モチロン、探しているレコードがある気持ちはよく解るっ。オイラ自身、レコード店の店主である前に、筋金入りのレコードコレクターでもあるので、「どうしても欲しい1枚がある」という感覚は痛いホド理解できます。

だけど、時々そのやり取りの中に、なんとも言えない違和感をカンジることがあるんですよね。

例えば、スマホの画面を見ると、かなり人気の高いレア盤だったりするんですよ。

時にはDiscogsの画面そのままだったり、Instagramで誰かが紹介していたレコードだったり。

もちろん、タイミングによっては在庫している場合もあります。

でも、そういう盤って基本的には回転も早いので、大抵はもう売り切れているコトが多いんです。

なので正直に「すみません、在庫ナイですね〜」とお伝えすると、

「どこに行けばありますか?」

って訊かれるコトもある。

いやいや…オイラも渋谷で長年レコード店をやっていますけど、渋谷中のレコード店の在庫を全部把握しているワケじゃないんですよ(笑)

なので「解らナイですね〜」と返事をすると、そのままお店を出ていく方も結構多い。

このやり取り、日本人だけでなく外国人でも同じです。

ココで毎回、なんとも言えないモヤモヤが残るんですよね。

店頭には常時5000枚くらいのレコードが並んでいる。

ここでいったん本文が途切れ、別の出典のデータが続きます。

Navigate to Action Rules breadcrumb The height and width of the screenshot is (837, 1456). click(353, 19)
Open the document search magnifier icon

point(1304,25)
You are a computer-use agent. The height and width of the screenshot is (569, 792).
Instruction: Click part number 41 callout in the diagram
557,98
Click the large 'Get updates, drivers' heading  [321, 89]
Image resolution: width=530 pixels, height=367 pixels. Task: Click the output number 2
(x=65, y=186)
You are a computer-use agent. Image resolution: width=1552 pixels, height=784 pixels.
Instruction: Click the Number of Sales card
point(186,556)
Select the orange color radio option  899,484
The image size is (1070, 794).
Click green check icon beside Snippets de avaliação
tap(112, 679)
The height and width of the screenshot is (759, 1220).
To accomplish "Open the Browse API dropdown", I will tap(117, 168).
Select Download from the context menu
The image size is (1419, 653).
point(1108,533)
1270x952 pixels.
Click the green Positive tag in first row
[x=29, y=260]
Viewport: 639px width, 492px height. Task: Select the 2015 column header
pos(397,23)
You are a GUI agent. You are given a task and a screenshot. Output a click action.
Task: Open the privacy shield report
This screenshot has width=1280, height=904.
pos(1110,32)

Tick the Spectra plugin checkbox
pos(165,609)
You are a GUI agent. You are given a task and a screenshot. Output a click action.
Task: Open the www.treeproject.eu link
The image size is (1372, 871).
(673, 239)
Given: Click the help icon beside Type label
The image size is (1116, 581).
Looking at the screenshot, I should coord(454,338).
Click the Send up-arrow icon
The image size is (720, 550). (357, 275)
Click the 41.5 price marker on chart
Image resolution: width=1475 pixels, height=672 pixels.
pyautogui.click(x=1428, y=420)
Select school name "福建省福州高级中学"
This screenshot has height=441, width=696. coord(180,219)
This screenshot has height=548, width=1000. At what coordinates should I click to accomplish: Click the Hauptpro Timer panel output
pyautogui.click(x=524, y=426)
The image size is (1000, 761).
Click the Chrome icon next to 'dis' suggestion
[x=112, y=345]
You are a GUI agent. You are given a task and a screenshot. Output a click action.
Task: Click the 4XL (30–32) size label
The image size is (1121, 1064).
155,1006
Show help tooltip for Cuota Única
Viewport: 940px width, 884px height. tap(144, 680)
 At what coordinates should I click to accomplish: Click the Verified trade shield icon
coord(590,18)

Soul、Disco、House、HipHop、Boogie、Garage、New Wave、R&B等…。
世界中から探してきたオリジナル盤がレコード棚にびっしり並んでいるんです。

だけど、その5000枚のレコードには一切目もくれない。

スマホ画面の中の「答えの1枚」だけを確認して、「ありません」「じゃあ失礼します」で終わってしまう。

その光景を見るたびに、「なんでオイラはこんなにモヤモヤするんだろう?」って考えるようになりました。

実は「レア盤が欲しい人」にモヤモヤしているワケじゃない

誤解してほしくないんだけど、オイラは別に「レア盤を探している人」が嫌いなワケではありません。むしろ「レアなレコードを手に入れたいっ!」っていうその気持ちはめちゃくちゃ理解できるんですよ。

レア盤って、やっぱり特別なんですよね。

数が少なかったり、時代背景があったり、DJ達のプレイによって神格化されていたり、長年再発されていなかったり…そういう物語を背負ったレコードって、やっぱりコレクター心をメチャ刺激するんです。

だから「どうしても欲しい」という感情は自然なコトなんだと思います。

ただ、オイラが多分モヤモヤしているのは、“レア盤を探しているコト”そのものではなく、「ありますか?」って訊いて、「はい、ありますよ」でカンタンに終わってしまうコトなんだと思うんですよね。

もちろん商売なので、在庫があれば販売します…それは当然のコトです。

でも、レコード店側の感覚としては、人気の高いレア盤ってある意味「お店の顔」みたいなトコロがあるんですよね。それを初めて来たお客さんが、店頭のレコードを一切見ないままピンポイントでチェリーピックしていく。

しかも、そのスマホ画面のDiscogsでは普通に販売されていたりする。

正直、心の中では「今そのスマホでポチれば買えますよね…?」って思う時もありますよ(笑)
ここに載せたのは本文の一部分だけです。